The dynamics of a class of quasi-periodic Schrödinger cocycles

Kristian Bjerklöv

Published 2013-11-21Version 1

Let $f:\mathbb{T}\to\mathbb{R}$ be a Morse function of class $C^2$ with exactly two critical points, let $\omega\in\mathbb{T}$ be Diophantine, and let $\lambda>0$ be sufficiently large (depending on $f$ and $\omega$).
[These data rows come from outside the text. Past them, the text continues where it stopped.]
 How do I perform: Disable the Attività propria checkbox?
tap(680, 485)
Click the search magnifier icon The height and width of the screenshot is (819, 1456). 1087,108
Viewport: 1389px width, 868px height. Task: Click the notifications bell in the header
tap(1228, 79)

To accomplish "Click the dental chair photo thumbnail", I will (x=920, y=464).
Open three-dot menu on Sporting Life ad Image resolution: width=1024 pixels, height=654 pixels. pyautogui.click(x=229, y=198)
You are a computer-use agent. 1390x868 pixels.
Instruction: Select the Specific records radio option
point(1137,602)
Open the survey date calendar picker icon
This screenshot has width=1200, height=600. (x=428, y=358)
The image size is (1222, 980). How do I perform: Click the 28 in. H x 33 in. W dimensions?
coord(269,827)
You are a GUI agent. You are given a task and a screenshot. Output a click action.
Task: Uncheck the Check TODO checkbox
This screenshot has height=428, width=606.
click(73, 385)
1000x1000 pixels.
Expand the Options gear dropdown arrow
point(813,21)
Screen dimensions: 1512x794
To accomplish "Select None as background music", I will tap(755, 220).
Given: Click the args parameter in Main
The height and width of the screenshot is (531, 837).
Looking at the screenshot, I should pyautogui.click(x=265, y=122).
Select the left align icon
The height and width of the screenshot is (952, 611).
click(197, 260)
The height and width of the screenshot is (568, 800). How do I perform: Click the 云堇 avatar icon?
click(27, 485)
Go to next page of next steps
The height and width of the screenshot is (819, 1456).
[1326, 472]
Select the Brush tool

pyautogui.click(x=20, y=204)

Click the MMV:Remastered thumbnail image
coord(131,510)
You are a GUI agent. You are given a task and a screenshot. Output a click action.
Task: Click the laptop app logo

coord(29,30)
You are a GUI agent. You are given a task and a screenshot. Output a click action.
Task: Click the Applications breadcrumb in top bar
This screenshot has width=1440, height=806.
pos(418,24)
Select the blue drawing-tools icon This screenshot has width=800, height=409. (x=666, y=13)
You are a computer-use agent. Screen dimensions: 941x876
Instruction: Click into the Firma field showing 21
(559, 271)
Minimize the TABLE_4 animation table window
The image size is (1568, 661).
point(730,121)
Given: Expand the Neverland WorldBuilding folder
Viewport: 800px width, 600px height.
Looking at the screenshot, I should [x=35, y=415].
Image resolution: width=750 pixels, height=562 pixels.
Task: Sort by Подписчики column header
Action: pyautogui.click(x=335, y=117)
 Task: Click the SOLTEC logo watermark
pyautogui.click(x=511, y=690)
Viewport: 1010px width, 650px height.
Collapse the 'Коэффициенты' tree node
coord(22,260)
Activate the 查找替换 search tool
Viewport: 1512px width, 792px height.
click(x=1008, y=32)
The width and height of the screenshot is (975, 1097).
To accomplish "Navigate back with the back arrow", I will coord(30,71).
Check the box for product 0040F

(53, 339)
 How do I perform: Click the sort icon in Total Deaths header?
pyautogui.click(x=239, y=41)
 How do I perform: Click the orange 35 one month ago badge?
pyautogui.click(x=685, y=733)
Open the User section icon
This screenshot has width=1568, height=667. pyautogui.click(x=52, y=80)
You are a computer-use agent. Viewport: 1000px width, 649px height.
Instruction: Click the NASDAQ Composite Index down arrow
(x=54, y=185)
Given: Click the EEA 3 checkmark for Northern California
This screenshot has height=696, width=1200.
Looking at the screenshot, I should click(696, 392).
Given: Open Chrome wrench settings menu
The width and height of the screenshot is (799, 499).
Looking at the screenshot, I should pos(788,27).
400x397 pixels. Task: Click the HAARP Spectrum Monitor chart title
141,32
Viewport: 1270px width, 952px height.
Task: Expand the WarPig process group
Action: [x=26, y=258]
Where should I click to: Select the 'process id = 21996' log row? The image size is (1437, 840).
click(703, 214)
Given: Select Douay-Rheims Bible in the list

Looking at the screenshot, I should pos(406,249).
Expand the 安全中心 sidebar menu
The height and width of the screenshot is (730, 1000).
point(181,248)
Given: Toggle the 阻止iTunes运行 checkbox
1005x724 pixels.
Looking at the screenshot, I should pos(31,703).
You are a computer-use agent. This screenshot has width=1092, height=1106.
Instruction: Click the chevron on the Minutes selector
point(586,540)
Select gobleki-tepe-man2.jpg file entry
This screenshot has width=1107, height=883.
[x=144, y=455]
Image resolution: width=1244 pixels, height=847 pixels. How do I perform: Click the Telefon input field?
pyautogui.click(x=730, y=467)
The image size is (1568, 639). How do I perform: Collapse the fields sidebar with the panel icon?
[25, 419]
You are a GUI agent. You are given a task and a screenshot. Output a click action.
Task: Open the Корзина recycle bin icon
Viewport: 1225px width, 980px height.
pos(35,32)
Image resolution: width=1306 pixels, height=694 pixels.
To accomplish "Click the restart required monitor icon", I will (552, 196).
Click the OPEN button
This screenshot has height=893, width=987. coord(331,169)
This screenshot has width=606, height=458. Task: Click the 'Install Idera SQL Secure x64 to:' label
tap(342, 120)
For any value of the parameter $E\in \mathbb{R}$ we make a careful analysis of the dynamics of the skew-product map $$\Phi_E(\theta,r)=\left(\theta+\omega,\lambda f(\theta)-E-1/r\right),$$ acting on the "torus" $\mathbb{T}\times\widehat{\mathbb{R}}$. The map $\Phi_E$ is intimately related to the quasi-periodic Schr\"odinger cocycle $(\omega,A_E): \mathbb{T}\times \mathbb{R}^2 \to \mathbb{T}\times \mathbb{R}^2$, $(\theta,x)\mapsto (\theta+\omega, A_E(\theta)\cdot x)$, where $A_E:\mathbb{T}\to \text{SL}(2,\mathbb{R})$ is given by $A_{E}(\theta)=\left(\begin{matrix}0 & 1 \\ -1 & \lambda f(\theta)-E \end{matrix} \right), \quad E\in \mathbb{R}. $ More precisely, $(\omega,A_E)$ naturally acts on the space $\mathbb{T}\times\widehat{\mathbb{R}}$, and $\Phi_E$ is the map thus obtained. The analysis of $\Phi_E$ allows us to derive three main results: (1) The (maximal) Lyapunov exponent of the Schr\"odinger cocycle $(\omega,A_E)$ is $\gtrsim \log \lambda$, uniformly in $E\in \mathbb{R}$. This implies that the map $\Phi_E$ has exactly two ergodic probability measures for all $E\in \mathbb{R}$; (2) If $E$ is on the edge of an open gap in the spectrum $\sigma(H)$ of the associated Schr\"odinger operator $H_\theta$, then there exist a phase $\theta\in\mathbb{T}$ and a vector $u\in l^2(\mathbb{Z})$, exponentially decaying at $\pm\infty$, such that $H_\theta u=Eu$; (3) The map $\Phi_E$ is minimal iff $E\in \sigma(H)\setminus\{\text{edges of open gaps}\}$. In particular, $\Phi_E$ is minimal for all $E$ for which the fibered rotation number $\alpha(E)$ associated to $(\omega,A_E)$ is irrational with respect to $\omega$.